Body-mapping as a research method

Image
bodymapping
Author
Karin Hannes
Publisher
Sociologie Magazine
Year of Publication
2023
Abstract

Karin Hannes is a professor at the Faculty of Social Science of the Catholic University Leuven. Her article on Body Mapping appeared in Sociologie Magazine. Body-mapping is a data collection and analysis process in which research participants design a life-size map of their own bodies through painting, drawing or other artistic techniques. A body-map represents the participant's perception of who they are in relation to their living or working environment.
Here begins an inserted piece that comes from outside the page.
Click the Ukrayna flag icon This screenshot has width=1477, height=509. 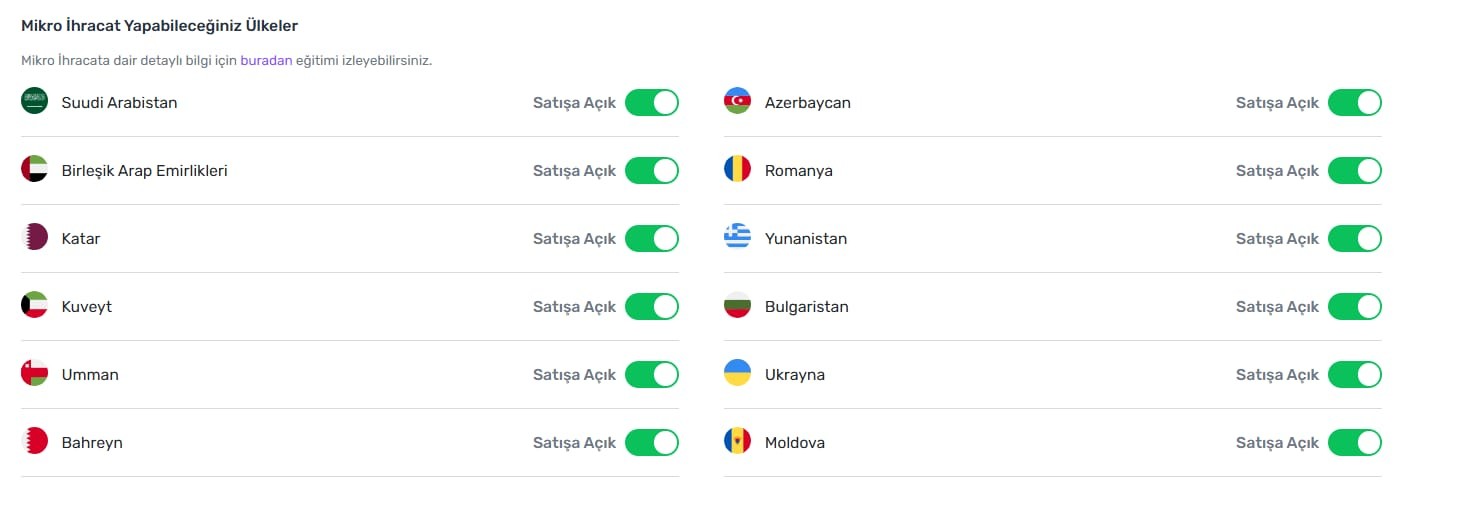point(737,373)
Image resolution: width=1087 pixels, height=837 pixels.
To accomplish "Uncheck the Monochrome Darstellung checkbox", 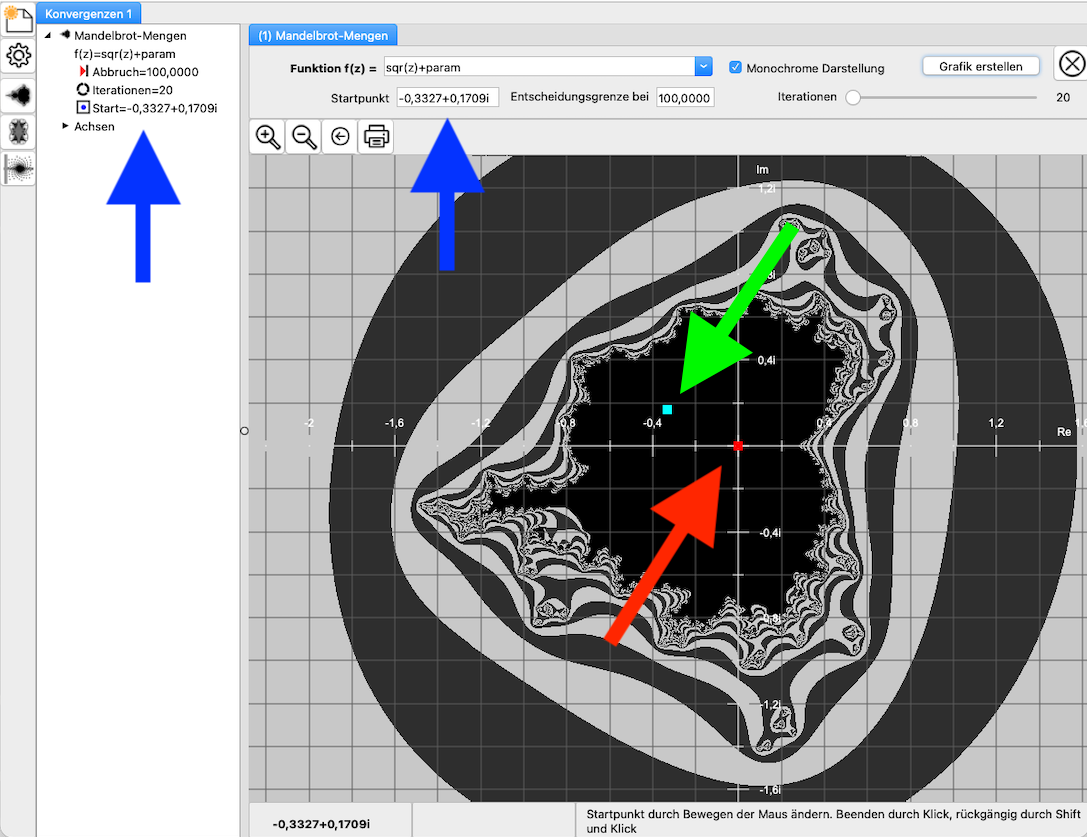I will [x=736, y=68].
In sociological jargon, we sometimes speak of an "embodiment" movement in this context. The method is usually used within the fields of mental health and social welfare, social activist, empowerment movements or artistically inspired, participatory research processes, with the aim of outlining personalized care or policy pathways. The research-based tendency to neglect consciousness relative to one's own body in investigating complex experiences, social processes and social contexts is characteristic of a Western way of thinking about research. Body-mapping, a methodology initially developed and practiced in the Global South, further stretches the dualism between mind and body. It has been used for example with researchers who had worked in challenging conditions, e.g., with refugee communities in refugee camps, with HIV patients in street gang-controlled areas, or with children in war-affected regions. Using body-mapping in a group process often has a positive effect on the dynamics between participants. It makes it possible for them to learn to see the differences and similarities between the various visual narratives being recorded and, on that basis, to devise ideas and trajectories that can respond to these experiences in a constructive way.